Добавить в цитаты Настройки чтения

Страница 5 из 9



Случай Пегги – классический пример того, насколько изматывающими оказываются тяготы ухода за близким человеком. Пегги была не в состоянии объяснить другим, какой объем помощи постоянно требовался ее мужу (а также в чем нуждалась она сама), не могла обратиться за поддержкой, хотя и семья, и соседи, и друзья годами говорили ей, что готовы всячески содействовать. Она просто продолжала делать то, что делала всегда, и была уверена, что справляется. В конце концов это убило ее.

Объем работы, которую выполняют ухаживающие, кажется необъятным. Больной деменцией постепенно утрачивает базовые навыки заботы о себе: не может самостоятельно умыться, одеться, сходить в туалет. Многие настолько погружаются в заботу о подопечном, что забывают о своей собственной ценности как ухаживающего.

Повторю свою мысль еще раз на тот случай, если выразила ее недостаточно четко: если вы не позаботитесь о самом себе, то не сможете позаботиться и о своем близком или клиенте!
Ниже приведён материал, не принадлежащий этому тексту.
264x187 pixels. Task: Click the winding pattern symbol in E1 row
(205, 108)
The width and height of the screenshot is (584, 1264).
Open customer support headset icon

На занятиях, которые я провожу для ухаживающих, я часто задаю простой вопрос: «Кто важнее, вы или больной?» И часто меня поражает, что в комнате повисает тишина: ухаживающие не находят, что сказать, – ведь на первое место они всегда ставят больного. В конце концов, это же их долг – заботиться о родственнике или о клиенте, а не о самом себе, не так ли?

Нет, не так. Ухаживающему зачастую бывает неприятно это осознавать, однако именно он сам является ключевым элементом в процессе ухода. Однажды на мое занятие, посвященное коммуникации и профилактике стресса, один из участников привел свою жену. Я заметила у нее первые симптомы деменции. Во время занятия я задала свой любимый вопрос: «Кто важнее?» Та женщина ответила первой: «Он!» – и с нежной улыбкой показала на своего мужа. Даже страдая деменцией, она понимала, насколько в их отношениях важна роль ухаживающего. Научитесь заботиться не только о своем близком, но и о самом себе. Научитесь справляться со стрессом и преодолевать его на этом совместном пути.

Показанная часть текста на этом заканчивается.